Кто-то покупает, не надеясь на спад цен. А кто-то выжидает в надежде на очередной более богатый ход рыбы и более богатую добычу рыбаков, а значит изобилие рыбы на рынках и спад цен.
…В тот вечер Никитин ночевал дома, сидел на своей летней кухне, подтапливал печку и смотрел телевизор. Дождь то утихал, то вновь усиливался, а то мерно шуршал по крыше, убаюкивая. И Никитину было тепло и уютно.
Вдруг он услышал, как за воротами посигналила машина. Он понял, что к нему гости.
Накинув брезентовый плащ, он вышел из кухни, открыл калитку, – у ворот стоял Славка под зонтом. На дороге разворачивалось такси с оранжевой шашечной наверху, – вероятно, товарищ приехал на этой машине.
Прошли в летнюю кухню.
– Машина на ходу? – сразу же спросил Славка.
– Ещё спрашиваешь!
– Тогда одевайся! – скомандовал приятель, стряхивая с зонта дождевую влагу на пол.
– Что – пошла?
– Да, ребята гонцов отловили! Пошла, милая!
– Ты хочешь прямо сейчас выйти? – спросил Никитин,
– А когда же? Она нас ждать не будет. Третий ход самый короткий. Потом будем опять по одной черпать.
– Может, завтра, Слав? Смотри, как льет! Да и холодища!
– Давай-давай, собирайся! Разомлел тут, как кот на печке! Всю рыбу проспим!
Никитину очень не хотелось никуда идти в дождь. Он плохо верил в то, что сегодня будет удача; знал, что если пошли гонцы, то основной косяк нужно ждать через сутки.
– Гонцы пошли, значит, рыба будет через сутки.
– Не всегда… Чует мое сердце, что в самый раз сейчас попадем, как в точку.
Никитин быстро собрался, рюкзак уже был давно готов и собран. Было около одиннадцати часов вечера.
…Выехали со двора и поехали на лодочную стоянку. Шоссе было пустынно. Дождь хлестал так, что «дворники» едва успевали смахивать потоки воды с ветрового стекла.
Наконец добрались до лодочной стоянки, где у Никитина находился на постое его катерок «Амур», который в прежние времена выпускался местным авиационным заводом как товар народного потребления.
…Когда переоделись в рыбацкие, непромокаемые комбинезоны, потом спустили катерок на воду и набрали сетку для заброса, была полночь.
С первого же заброса сетки, потянув ее, поняли: пустоты нет, и тянули сеть в тревоге и надежде: сетка тянулась натужно, тяжело, либо опять угодила на задев, либо была наполнена рыбой. Сетка все шла и шла из воды, и вдруг их тревожное ожидание сменилось радостным возгласом обоих, когда в лодку одни за другим посыпались «хвосты», серебряные огромные «горбыли» (так называли самцов) и самочки поменьше, поаккуратнее. Какое это счастье рыбака увидеть пойманную, трепещущую в сетке рыбу, услышать стук падающих на дно катерка «хвостов»!

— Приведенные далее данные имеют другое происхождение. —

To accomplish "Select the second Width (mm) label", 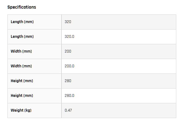I will click(x=21, y=66).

– Вот она, милая, наша родимая рыбка, наконец-то! – проговорил Никитин.
– Да, хорошо взяли, штук сто, не меньше! – подвел итог первой ходке его товарищ.
Подплыли к берегу. Быстро покидали рыбу через люк в нос лодки. Затем набрали сетку, сложили ее на корме, то есть подготовили ее к новому забросу.
Заброс – особое рыбацкое искусство. Сетку нужно умело набрать, аккуратно уложить, чтобы она, разматываясь и уходя под воду, не запуталась. Но еще более умело ее нужно спускать в воду, чтобы она уходила в воду равномерно, не косо, не кучкой. Никитин, стоя боком к рулю и управляя, одним глазом следил за тем, что у него творится впереди, чтобы не наскочить на кого-нибудь или на что-нибудь ненароком, а другим глазом – «стрелял» за Славкой, держа малый ход, стараясь чтобы лодка не рванулась, не вильнула в сторону, – иначе Славка, не имеющий опоры на корме, мог бы свалиться в воду.
– Давай по маленькой, а то задубеем! – предложил Славка.
И хотя в целом рыбаки по опыту знают, что на рыбалке лучше не пить спиртное, что от водки рыбак ослабевает, расслабляется, теряет внимание, быстро устает, тяжело дышит… А они притом оба немолоды. Но в такую непогоду сам бог велел выпить.
Они выпили понемногу за удачу, больше для ритуала, чем для сугрева, наскоро проглотили несколько глотков чаю из термоса, наливая чай в крышку от термоса, отпивая по нескольку глотков и передавая ее друг другу…И от чая и от водки приятно зажгло внутри, и хмель быстро шибанул в голову.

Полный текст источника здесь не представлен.